[Entries taken from a collection]
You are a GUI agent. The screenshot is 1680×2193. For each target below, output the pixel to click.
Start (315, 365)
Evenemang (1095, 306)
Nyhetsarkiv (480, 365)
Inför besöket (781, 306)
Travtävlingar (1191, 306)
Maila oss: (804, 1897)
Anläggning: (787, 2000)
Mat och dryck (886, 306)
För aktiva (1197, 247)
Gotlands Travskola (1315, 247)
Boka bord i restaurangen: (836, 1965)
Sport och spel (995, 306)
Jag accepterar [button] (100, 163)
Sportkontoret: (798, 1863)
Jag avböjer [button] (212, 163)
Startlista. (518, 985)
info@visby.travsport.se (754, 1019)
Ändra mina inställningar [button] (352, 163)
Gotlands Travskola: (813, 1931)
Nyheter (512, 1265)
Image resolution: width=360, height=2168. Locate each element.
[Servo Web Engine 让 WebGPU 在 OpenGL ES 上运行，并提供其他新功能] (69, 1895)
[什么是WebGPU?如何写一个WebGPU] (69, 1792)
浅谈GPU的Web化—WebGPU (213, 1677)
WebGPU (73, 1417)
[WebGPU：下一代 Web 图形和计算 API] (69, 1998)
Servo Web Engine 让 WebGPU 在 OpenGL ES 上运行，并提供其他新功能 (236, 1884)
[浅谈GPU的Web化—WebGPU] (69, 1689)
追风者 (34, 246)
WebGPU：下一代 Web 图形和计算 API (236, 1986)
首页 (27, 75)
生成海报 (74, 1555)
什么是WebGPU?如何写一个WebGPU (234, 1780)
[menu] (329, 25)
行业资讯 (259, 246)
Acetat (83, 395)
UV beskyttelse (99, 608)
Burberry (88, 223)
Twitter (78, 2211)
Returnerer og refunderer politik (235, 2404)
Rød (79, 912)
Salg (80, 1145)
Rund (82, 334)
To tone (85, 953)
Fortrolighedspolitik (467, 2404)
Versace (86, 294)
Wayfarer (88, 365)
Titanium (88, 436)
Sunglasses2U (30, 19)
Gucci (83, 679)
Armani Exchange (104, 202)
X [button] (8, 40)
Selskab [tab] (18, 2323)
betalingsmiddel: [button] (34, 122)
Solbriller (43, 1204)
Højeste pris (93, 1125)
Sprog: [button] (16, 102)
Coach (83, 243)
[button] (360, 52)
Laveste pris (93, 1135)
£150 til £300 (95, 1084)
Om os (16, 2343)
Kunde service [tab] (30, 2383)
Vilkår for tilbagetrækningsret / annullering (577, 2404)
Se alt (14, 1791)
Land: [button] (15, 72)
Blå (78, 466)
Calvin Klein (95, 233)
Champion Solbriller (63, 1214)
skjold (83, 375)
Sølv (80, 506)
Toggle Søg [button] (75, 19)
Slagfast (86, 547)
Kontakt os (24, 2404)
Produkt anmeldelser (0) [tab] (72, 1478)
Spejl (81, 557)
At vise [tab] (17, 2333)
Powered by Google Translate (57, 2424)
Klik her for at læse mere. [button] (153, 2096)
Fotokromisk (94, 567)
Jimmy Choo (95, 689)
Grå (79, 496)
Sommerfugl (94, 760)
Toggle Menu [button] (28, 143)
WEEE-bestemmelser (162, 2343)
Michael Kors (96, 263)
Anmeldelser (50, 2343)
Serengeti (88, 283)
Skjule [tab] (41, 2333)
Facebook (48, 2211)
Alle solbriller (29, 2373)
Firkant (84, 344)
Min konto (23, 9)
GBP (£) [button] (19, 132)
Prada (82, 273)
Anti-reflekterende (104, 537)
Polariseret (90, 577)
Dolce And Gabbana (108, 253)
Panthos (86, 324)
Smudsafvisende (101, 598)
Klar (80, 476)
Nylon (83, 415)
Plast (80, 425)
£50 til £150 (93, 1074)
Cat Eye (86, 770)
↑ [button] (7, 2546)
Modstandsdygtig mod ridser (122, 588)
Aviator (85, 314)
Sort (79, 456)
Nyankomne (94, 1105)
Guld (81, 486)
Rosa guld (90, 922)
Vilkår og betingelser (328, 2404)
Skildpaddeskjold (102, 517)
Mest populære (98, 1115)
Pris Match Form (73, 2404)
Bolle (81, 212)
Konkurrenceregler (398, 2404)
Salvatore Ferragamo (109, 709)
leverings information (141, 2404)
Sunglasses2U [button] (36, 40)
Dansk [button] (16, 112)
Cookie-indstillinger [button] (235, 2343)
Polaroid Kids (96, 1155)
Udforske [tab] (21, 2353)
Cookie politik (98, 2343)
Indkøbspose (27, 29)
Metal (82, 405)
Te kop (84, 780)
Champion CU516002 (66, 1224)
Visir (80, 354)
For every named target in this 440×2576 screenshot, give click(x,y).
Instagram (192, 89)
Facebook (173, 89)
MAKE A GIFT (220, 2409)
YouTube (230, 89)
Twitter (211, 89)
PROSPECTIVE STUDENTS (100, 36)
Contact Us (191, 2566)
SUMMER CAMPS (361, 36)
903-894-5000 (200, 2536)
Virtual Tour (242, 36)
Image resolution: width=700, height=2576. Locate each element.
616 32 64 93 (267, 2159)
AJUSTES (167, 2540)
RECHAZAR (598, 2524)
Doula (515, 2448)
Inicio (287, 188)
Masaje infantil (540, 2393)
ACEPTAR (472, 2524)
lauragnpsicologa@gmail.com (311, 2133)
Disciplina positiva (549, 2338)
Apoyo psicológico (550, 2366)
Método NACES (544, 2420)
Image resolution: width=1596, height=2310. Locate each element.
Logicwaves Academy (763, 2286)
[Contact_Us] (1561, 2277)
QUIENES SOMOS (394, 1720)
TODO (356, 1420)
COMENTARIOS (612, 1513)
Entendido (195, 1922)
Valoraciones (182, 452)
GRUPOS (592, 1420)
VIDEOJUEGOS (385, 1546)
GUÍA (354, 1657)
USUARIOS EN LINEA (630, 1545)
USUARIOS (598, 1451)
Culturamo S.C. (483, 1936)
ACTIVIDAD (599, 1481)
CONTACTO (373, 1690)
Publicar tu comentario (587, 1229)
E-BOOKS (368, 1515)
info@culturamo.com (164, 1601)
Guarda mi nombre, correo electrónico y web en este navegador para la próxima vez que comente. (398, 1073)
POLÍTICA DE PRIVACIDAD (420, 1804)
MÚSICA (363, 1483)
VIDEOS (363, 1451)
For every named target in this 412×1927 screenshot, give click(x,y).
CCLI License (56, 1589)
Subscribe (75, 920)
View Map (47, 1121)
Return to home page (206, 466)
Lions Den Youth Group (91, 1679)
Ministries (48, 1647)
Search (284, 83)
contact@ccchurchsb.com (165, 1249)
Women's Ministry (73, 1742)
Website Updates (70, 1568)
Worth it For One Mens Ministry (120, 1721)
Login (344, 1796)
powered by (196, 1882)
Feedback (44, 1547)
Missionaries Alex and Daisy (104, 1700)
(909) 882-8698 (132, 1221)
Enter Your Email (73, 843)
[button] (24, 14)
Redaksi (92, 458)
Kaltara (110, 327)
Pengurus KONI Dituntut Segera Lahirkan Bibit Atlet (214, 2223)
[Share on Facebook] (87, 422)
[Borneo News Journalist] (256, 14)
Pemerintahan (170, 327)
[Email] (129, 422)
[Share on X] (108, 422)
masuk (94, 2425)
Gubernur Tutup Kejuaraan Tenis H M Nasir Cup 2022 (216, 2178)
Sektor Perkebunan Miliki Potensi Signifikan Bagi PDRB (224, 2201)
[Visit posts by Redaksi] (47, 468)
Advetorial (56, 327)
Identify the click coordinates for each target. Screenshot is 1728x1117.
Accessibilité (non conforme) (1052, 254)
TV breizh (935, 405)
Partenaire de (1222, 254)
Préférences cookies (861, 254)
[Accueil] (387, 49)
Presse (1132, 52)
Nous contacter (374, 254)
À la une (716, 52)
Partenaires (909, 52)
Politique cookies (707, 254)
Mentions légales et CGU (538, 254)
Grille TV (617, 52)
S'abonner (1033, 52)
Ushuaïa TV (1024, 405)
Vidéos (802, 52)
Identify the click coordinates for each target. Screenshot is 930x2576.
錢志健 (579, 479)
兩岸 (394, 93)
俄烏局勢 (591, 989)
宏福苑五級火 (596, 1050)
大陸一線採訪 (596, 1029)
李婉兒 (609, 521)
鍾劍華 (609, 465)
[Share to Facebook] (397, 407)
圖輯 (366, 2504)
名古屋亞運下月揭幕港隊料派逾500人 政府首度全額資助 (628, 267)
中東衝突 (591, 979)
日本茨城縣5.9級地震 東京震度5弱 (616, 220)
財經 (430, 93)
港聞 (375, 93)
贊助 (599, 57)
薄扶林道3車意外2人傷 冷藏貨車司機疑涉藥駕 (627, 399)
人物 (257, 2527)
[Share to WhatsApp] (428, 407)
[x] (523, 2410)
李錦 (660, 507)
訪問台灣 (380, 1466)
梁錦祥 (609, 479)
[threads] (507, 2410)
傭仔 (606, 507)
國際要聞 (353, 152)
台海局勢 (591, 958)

**REQUIREMENT**
Please transcribe only the lines in the records above running from the line that has "lauragnpsicologa@gmail.com (311, 2133)" through the line that has "E-BOOKS (368, 1515)", both included, exactly as they appear.

**SOLVED PROBLEM**
lauragnpsicologa@gmail.com (311, 2133)
Disciplina positiva (549, 2338)
Apoyo psicológico (550, 2366)
Método NACES (544, 2420)
Image resolution: width=1596, height=2310. Locate each element.
Logicwaves Academy (763, 2286)
[Contact_Us] (1561, 2277)
QUIENES SOMOS (394, 1720)
TODO (356, 1420)
COMENTARIOS (612, 1513)
Entendido (195, 1922)
Valoraciones (182, 452)
GRUPOS (592, 1420)
VIDEOJUEGOS (385, 1546)
GUÍA (354, 1657)
USUARIOS EN LINEA (630, 1545)
USUARIOS (598, 1451)
Culturamo S.C. (483, 1936)
ACTIVIDAD (599, 1481)
CONTACTO (373, 1690)
Publicar tu comentario (587, 1229)
E-BOOKS (368, 1515)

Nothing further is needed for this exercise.